Pig farmers from across the U.S. get updates on changing antibiotic guidance

Nearly 300 National Pork Industry Forum delegates, pig farmers and U.S. pork industry staff assembled in Indianapolis today to learn more about the upcoming regulatory changes to on-farm antibiotic use. The producer update session — an annual activity at Forum — included case studies and tips on how farmers can be ready when new Federal Drug Administration regulations take effect Jan. 1, 2017.

“Producers have been preparing the past 18 months for the very real and substantive changes that are occurring on pig farms across the country in regard to responsible antibiotic use. Producers are very aware of the challenge of antibiotic resistance and are working hard to preserve the effectiveness of antibiotics, both on the farm and in human medicine,” said Derrick Sleezer, National Pork Board president and a pig farmer from Cherokee, Iowa. “Our industry is committed to continuous improvement, and these sessions today ensure that we all have the latest information to apply to our operations when we return home.”

The new FDA guidelines define how medically important feed-grade antibiotics will be used to treat, control and prevent disease, as well as remove medically important antibiotic use for growth promotion. Also, the new regulations define the importance of a veterinarian-client-patient relationship (VCPR), establish a veterinary feed directive (VFD) requirement for many more antibiotics and establish a higher standard for on-farm record-keeping.

Moderated by National Pork Producer Council Chief Veterinarian Dr. Liz Wagstrom, update session presenters covered all aspects of on-farm antibiotic use, including:

  • Dr. Lonnie King, Ohio State University, focused broadly on the subject of antibiotic resistance.
  • Dr.
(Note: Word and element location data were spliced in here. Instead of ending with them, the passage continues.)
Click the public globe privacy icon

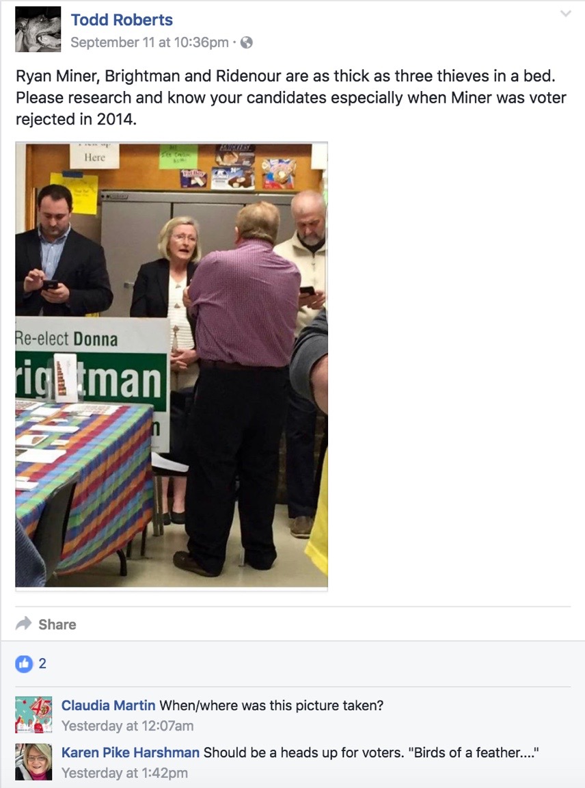247,42
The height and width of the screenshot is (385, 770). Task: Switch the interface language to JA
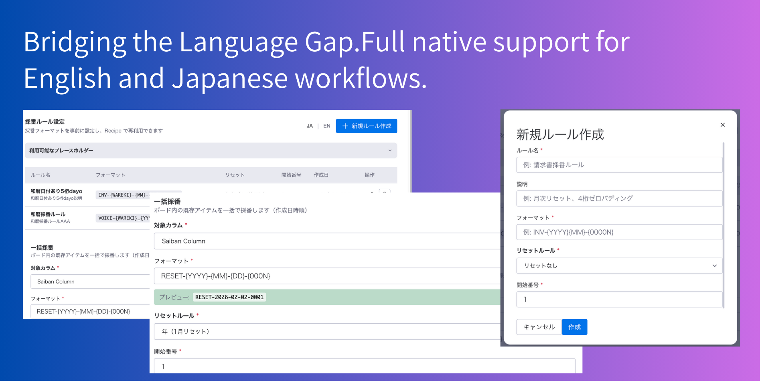[310, 126]
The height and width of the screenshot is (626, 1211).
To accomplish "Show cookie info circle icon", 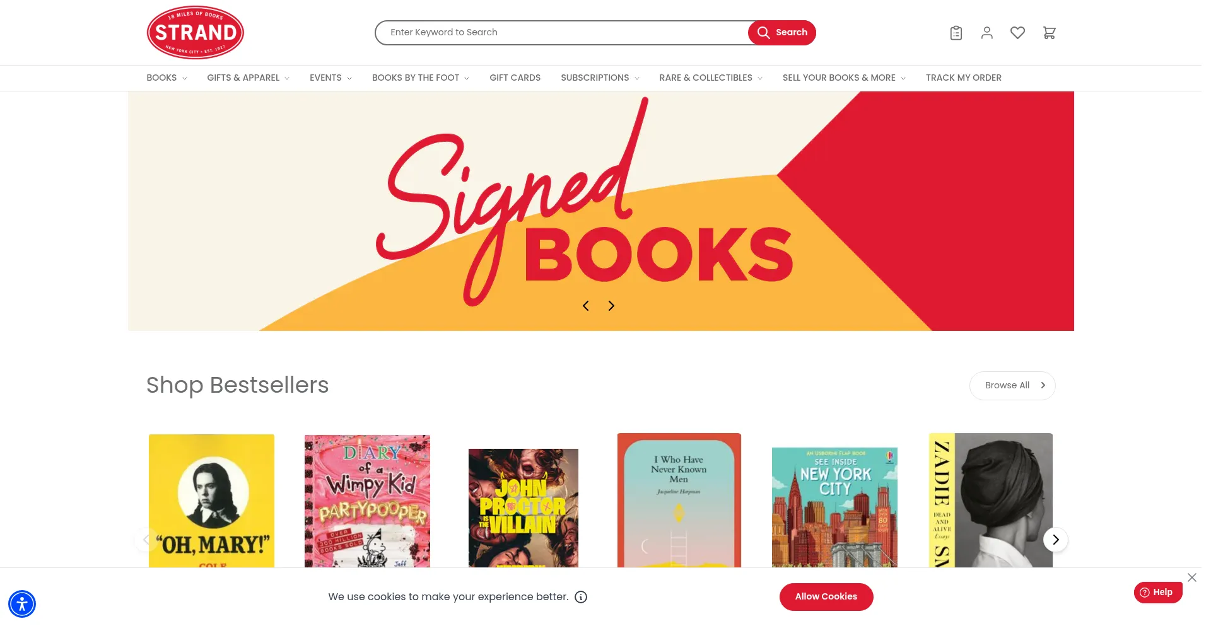I will 581,597.
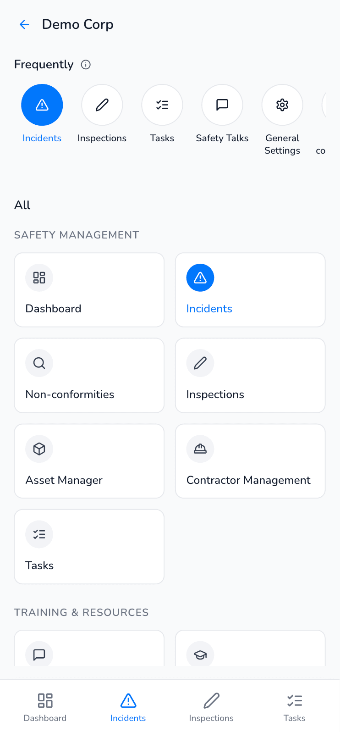340x732 pixels.
Task: Open General Settings gear icon
Action: point(282,105)
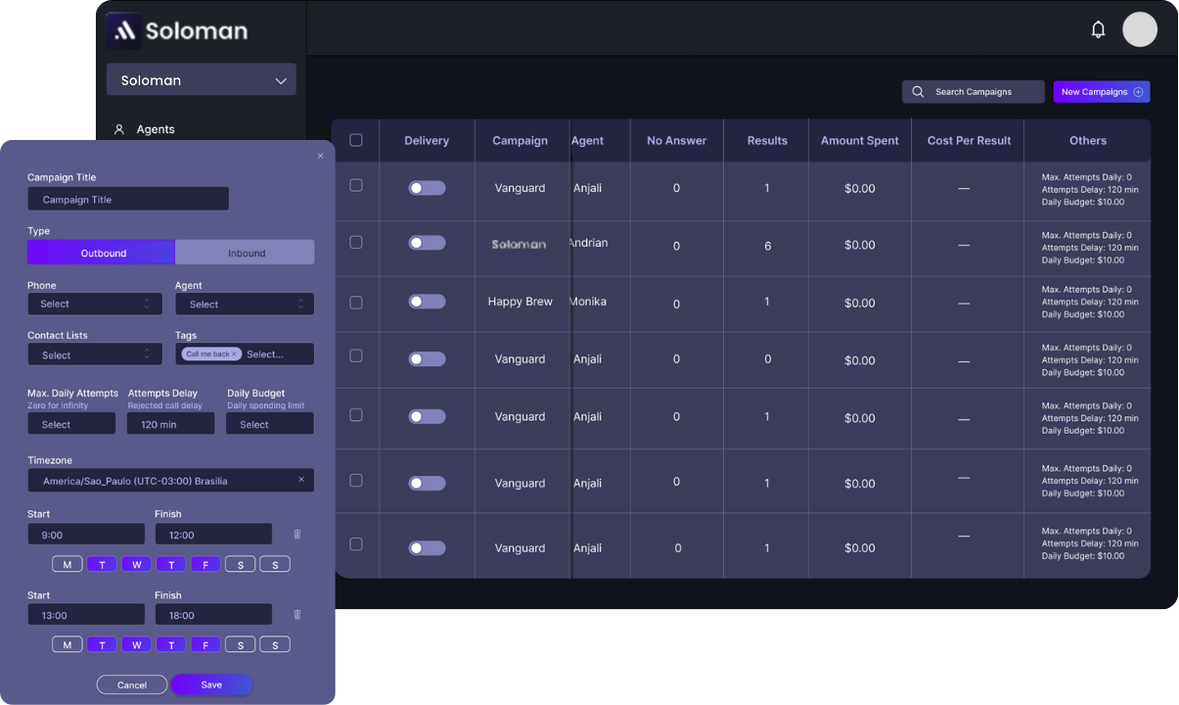The image size is (1179, 705).
Task: Clear the selected timezone value
Action: pyautogui.click(x=300, y=480)
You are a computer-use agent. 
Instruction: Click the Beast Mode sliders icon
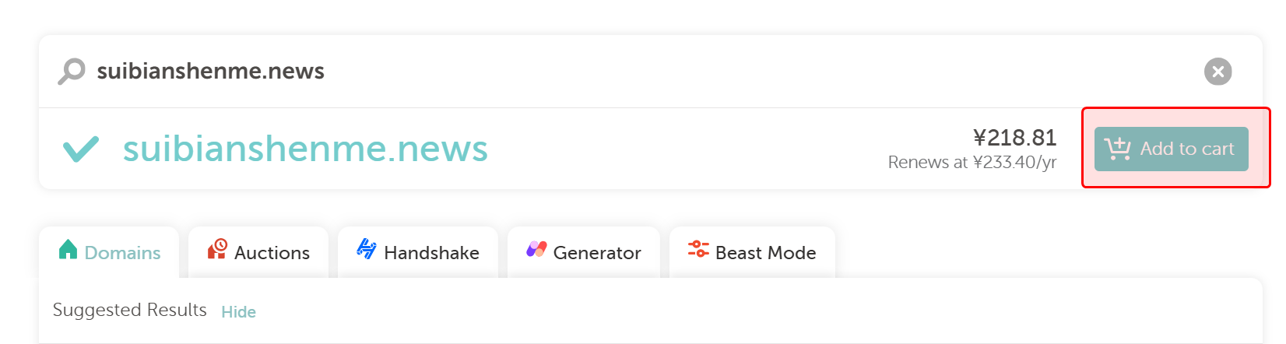tap(698, 249)
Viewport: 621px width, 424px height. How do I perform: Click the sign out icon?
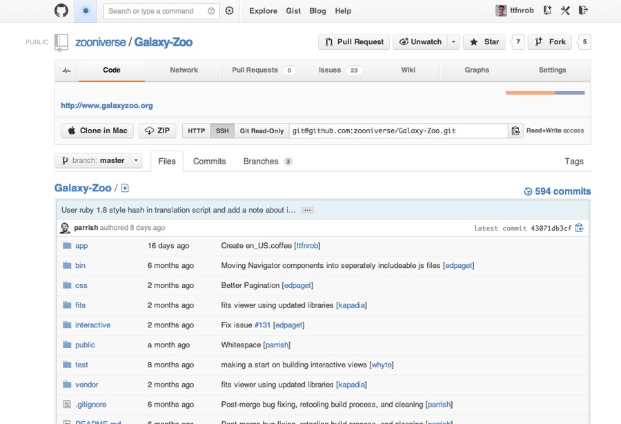pos(583,11)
Tom Burkgren, American Association of Swine Veterinarians, detailed the importance of establishing a VCPR and how the new requirements for feed directives will work.
  • Randy Spronk of Spronk Brothers Farms, Minnesota, shared real-life challenges and opportunities facing pig farmers as they improve practices to reduce the need for antibiotics.
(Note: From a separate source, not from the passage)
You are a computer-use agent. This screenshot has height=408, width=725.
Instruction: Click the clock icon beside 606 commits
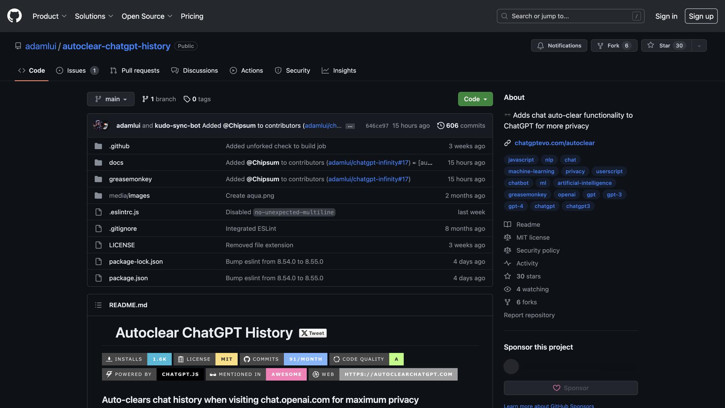coord(440,125)
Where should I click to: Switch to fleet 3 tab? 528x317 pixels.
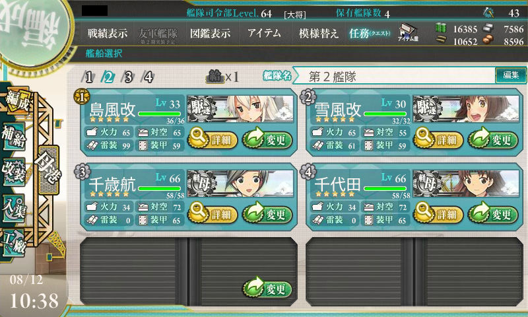(128, 77)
“The bottom-line message to pork producers is act now — do not wait until January of next year to make these important changes in how you raise pigs,” Spronk said. “This is a defining moment for our industry, and change will not come without some sacrifice. But preserving the effectiveness of medically important antibiotics is critical in our commitment to ensure a safe food supply and to build consumer trust.”

As part of the education session, the National Pork Board introduced its new Pork Industry Guide to Responsible Antibiotic Use. The 12-page guide expands on the industry’s Pork Quality Assurance Plus (PQA Plus) program, supports the industry’s stewardship plan and defines a six-point checklist for success that will help pork producers best prepare for the regulatory changes.

The PQA Plus supplement is just one element of a nearly $2 million investment that the Pork Checkoff is making in 2016 to support antibiotic awareness and education among the industry’s 60,000 pork producers. Other activities include facilitating five distinct research projects, developing producer education materials and advertising in national farm trade publications. Also, the Pork Checkoff will host special events to ensure that packers, processors, foodservice and retail customers fully understand how seriously the U.S. pork industry is addressing this production change.